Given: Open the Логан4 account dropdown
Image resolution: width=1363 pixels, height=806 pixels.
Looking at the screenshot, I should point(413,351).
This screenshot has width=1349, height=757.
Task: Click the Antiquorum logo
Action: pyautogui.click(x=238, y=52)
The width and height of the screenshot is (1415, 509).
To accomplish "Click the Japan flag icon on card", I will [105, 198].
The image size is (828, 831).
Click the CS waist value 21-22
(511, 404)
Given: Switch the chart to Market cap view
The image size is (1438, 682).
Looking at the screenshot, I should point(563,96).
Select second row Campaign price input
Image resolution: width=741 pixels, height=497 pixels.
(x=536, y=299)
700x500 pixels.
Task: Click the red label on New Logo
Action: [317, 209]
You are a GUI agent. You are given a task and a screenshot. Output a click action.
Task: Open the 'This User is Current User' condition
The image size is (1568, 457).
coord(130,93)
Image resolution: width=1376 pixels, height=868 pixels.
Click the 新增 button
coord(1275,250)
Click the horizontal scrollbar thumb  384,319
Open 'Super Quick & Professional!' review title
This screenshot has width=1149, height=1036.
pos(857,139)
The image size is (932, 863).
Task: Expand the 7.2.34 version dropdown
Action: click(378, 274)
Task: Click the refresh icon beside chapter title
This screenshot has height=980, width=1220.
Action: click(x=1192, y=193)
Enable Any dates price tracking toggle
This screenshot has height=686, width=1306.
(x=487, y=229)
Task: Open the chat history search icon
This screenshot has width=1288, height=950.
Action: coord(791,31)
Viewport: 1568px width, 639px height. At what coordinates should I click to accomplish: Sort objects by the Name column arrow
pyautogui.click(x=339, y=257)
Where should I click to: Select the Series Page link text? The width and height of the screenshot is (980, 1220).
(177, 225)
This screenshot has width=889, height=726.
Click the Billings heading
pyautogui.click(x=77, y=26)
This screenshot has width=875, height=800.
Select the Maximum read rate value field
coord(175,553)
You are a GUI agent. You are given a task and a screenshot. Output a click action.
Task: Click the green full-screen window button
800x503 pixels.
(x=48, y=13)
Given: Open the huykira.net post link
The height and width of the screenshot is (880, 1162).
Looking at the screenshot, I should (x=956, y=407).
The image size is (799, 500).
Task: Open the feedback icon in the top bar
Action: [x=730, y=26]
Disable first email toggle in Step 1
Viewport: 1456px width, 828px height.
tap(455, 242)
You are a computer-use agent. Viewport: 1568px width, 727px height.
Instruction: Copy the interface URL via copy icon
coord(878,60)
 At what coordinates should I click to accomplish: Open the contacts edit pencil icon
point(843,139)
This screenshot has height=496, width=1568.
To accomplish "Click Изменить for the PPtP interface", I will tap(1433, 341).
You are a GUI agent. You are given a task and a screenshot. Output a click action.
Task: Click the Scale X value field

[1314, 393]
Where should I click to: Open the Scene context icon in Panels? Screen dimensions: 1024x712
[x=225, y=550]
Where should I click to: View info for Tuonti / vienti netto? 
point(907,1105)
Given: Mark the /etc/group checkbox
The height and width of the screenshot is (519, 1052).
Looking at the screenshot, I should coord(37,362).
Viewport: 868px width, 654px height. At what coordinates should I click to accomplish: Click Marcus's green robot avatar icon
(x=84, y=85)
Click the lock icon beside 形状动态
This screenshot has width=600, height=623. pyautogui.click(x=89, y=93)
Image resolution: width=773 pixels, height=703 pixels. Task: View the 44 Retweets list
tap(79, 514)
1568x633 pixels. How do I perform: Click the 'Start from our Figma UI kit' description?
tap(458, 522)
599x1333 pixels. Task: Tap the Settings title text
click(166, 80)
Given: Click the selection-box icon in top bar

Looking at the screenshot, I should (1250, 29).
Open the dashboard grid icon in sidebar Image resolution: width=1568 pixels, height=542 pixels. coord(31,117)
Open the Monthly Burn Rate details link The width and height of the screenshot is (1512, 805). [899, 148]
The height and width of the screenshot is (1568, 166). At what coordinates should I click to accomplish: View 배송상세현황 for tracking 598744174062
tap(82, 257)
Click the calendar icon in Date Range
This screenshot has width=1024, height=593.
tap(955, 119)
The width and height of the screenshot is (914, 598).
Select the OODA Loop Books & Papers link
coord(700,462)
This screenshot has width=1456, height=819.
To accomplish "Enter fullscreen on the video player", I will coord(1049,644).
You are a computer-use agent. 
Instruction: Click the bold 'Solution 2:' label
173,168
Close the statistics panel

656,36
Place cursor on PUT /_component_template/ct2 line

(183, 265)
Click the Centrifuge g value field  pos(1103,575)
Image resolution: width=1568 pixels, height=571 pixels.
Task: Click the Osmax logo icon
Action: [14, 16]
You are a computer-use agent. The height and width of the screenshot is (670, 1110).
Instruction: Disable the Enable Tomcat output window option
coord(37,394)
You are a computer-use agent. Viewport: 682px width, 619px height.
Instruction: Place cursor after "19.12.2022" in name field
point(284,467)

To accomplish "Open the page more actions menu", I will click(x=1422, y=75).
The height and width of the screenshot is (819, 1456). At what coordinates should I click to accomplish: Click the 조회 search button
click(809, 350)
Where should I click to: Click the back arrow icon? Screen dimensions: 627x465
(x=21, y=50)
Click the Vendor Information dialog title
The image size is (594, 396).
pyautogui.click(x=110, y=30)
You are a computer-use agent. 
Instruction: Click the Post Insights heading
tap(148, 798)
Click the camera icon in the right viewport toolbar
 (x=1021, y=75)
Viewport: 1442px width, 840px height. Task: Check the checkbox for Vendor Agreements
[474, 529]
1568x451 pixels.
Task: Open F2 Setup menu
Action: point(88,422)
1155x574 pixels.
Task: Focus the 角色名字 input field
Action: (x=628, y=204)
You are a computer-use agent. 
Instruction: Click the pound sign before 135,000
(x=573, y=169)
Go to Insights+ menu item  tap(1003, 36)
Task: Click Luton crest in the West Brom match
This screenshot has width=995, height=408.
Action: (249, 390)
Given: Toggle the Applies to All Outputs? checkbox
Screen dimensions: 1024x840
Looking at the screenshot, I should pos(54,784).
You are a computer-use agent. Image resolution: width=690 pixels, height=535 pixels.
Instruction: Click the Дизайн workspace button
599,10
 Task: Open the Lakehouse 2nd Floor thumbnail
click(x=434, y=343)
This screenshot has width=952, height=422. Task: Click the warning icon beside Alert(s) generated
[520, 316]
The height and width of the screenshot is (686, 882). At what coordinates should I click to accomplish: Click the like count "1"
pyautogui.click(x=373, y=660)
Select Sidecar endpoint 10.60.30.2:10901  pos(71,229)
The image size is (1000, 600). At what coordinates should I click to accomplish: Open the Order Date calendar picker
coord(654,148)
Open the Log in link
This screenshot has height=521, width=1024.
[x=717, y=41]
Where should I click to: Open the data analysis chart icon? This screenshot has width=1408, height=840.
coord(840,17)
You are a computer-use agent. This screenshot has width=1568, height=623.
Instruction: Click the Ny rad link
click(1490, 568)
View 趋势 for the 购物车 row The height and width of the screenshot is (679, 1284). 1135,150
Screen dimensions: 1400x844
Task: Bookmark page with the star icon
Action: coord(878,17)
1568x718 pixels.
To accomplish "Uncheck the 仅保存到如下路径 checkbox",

Goal:
Can you convert the records from the start through the line containing "will [105, 198].", inclusive, into a JSON list of strings with one string per line and blank lines omitted?

Final result:
[
  "Given: Open the Логан4 account dropdown",
  "Image resolution: width=1363 pixels, height=806 pixels.",
  "Looking at the screenshot, I should point(413,351).",
  "This screenshot has width=1349, height=757.",
  "Task: Click the Antiquorum logo",
  "Action: pyautogui.click(x=238, y=52)",
  "The width and height of the screenshot is (1415, 509).",
  "To accomplish \"Click the Japan flag icon on card\", I will [105, 198]."
]